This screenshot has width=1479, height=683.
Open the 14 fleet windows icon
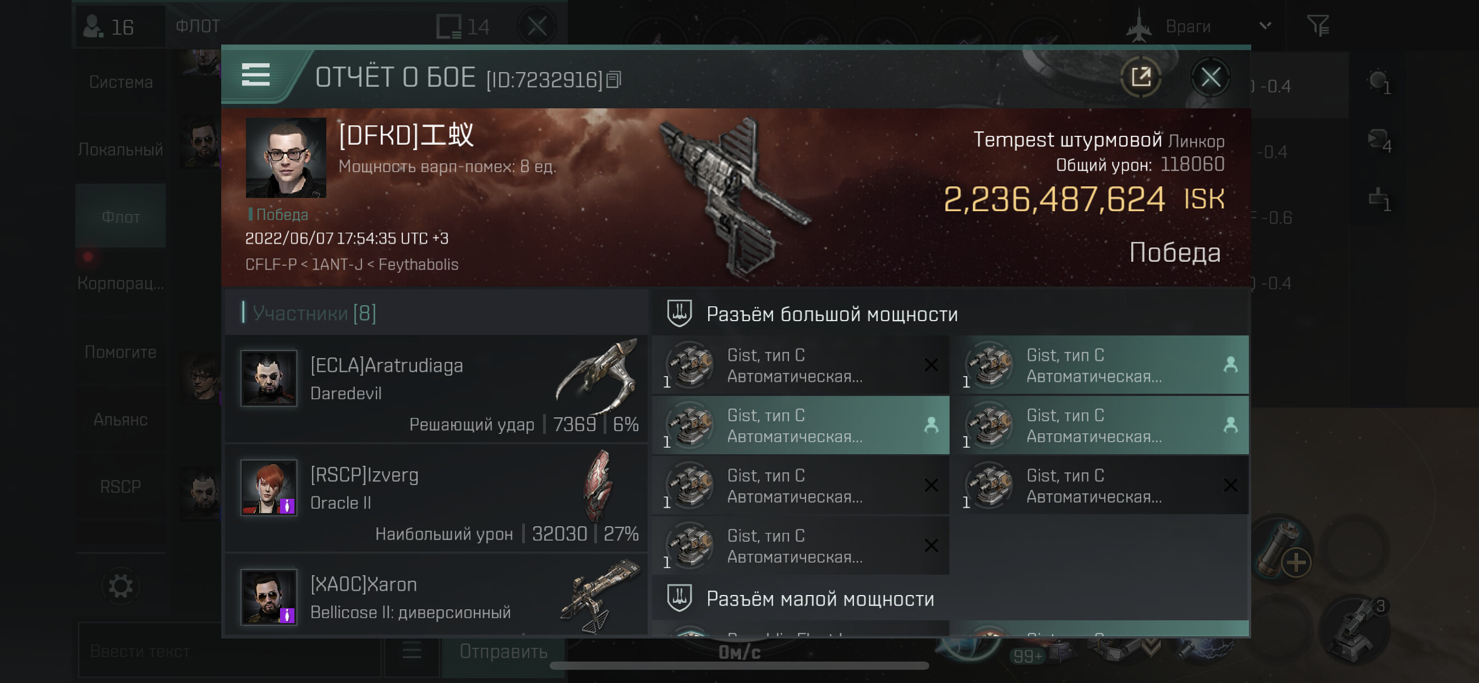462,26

* * *

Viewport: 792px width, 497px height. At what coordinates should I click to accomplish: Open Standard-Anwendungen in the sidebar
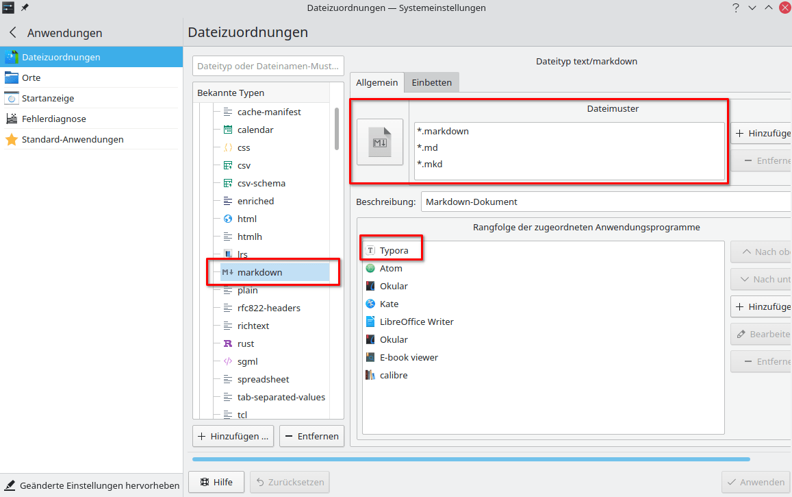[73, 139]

### Direction
Locate each line in the rows above that contains the word "height" and copy those lines out in full.

### Task answer
This screenshot has width=1479, height=683.
Viewport: 792px width, 497px height. At what coordinates should I click to accomplish: Open Standard-Anwendungen in the sidebar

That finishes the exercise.